───── SOURCE MATERIAL

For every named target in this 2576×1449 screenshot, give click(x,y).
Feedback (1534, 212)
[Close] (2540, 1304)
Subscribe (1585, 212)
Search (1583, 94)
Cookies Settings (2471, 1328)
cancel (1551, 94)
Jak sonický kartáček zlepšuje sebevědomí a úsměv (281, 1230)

──────────

# [EXERCISE BRIEF]
Your answer should consist only of the lines from the one that holds "Feedback (1534, 212)" to the end of the entries above, both ends included, each repeated exactly.

# [SOLUTION]
Feedback (1534, 212)
[Close] (2540, 1304)
Subscribe (1585, 212)
Search (1583, 94)
Cookies Settings (2471, 1328)
cancel (1551, 94)
Jak sonický kartáček zlepšuje sebevědomí a úsměv (281, 1230)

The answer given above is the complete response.